Wat staat er op het security dashboard? Meten we de goede zaken? Aan welke knoppen kunnen we draaien? Hoe weten we wat we gaan doen als de meters in het rood slaan? Zijn onze mensen wel zo goed als we zelf denken? Het besturen van beveiliging is een kwestie van balans die vraagt om een helicoptervisie op de bedrijfsvoering, de risico’s en de veelheid van al dan niet verplichte maatregelen.

Deze helicopterview van het management wordt Situational Awareness genoemd: goed voorbereid zijn, weten wat er op je af komt en wat je er wel en wat je er niet aan kunt of moet doen. Alleen een hoge mate van Situational Awareness kan leiden tot een gestructureerde en samenhangende aanpak van al die verschillende beveiligingszaken. Het managen van Security is immers veel meer dan alleen het besturen van een verzameling specialisten.

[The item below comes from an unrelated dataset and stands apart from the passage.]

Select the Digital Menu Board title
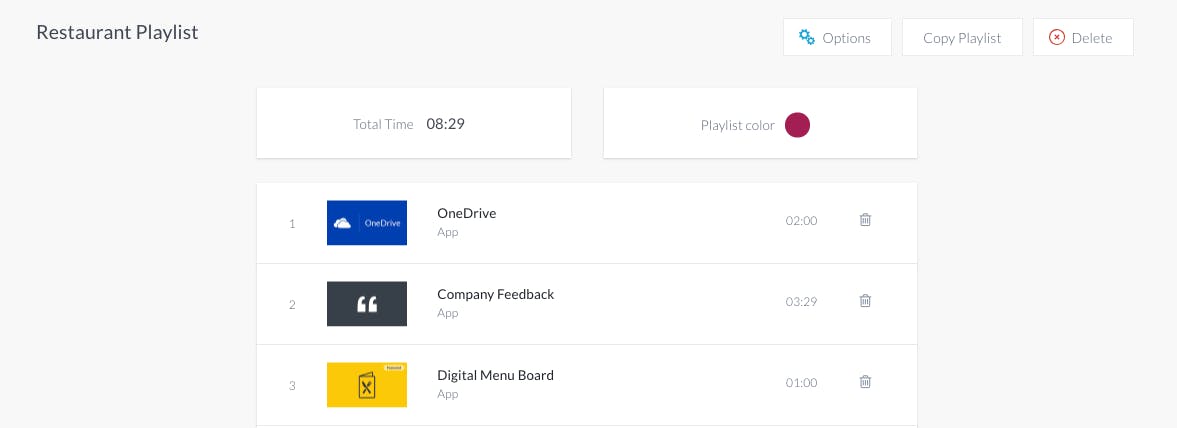 tap(495, 375)
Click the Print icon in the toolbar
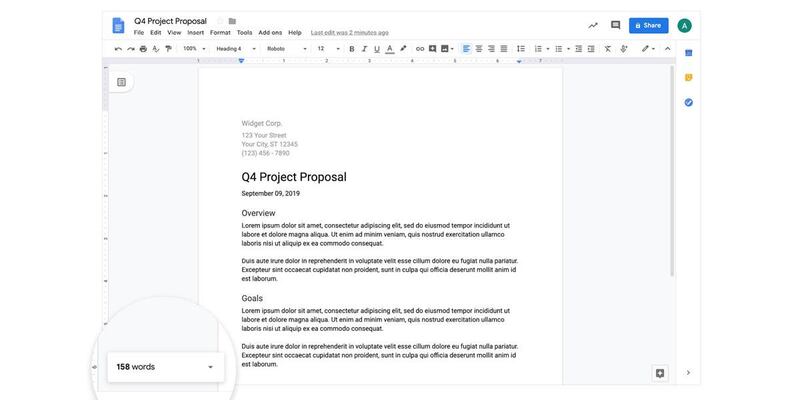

De Traxion aanpak van informatiebeveiliging begint met het creëren van een goed inzicht van alle maatregelen en voorzieningen aan de ene kant en het in kaart brengen van alle bedreigingen en risico’s aan de andere kant. Het vertalen van alle technische details naar begrijpelijke taal is daarbij een onmisbare schakel. Zodra de organisatie weet hoe zij ervoor staat is het mogelijk de beveiliging in te richten als een voorspelbaarder geheel dat zichzelf zonder dagelijkse bijsturing kan handhaven.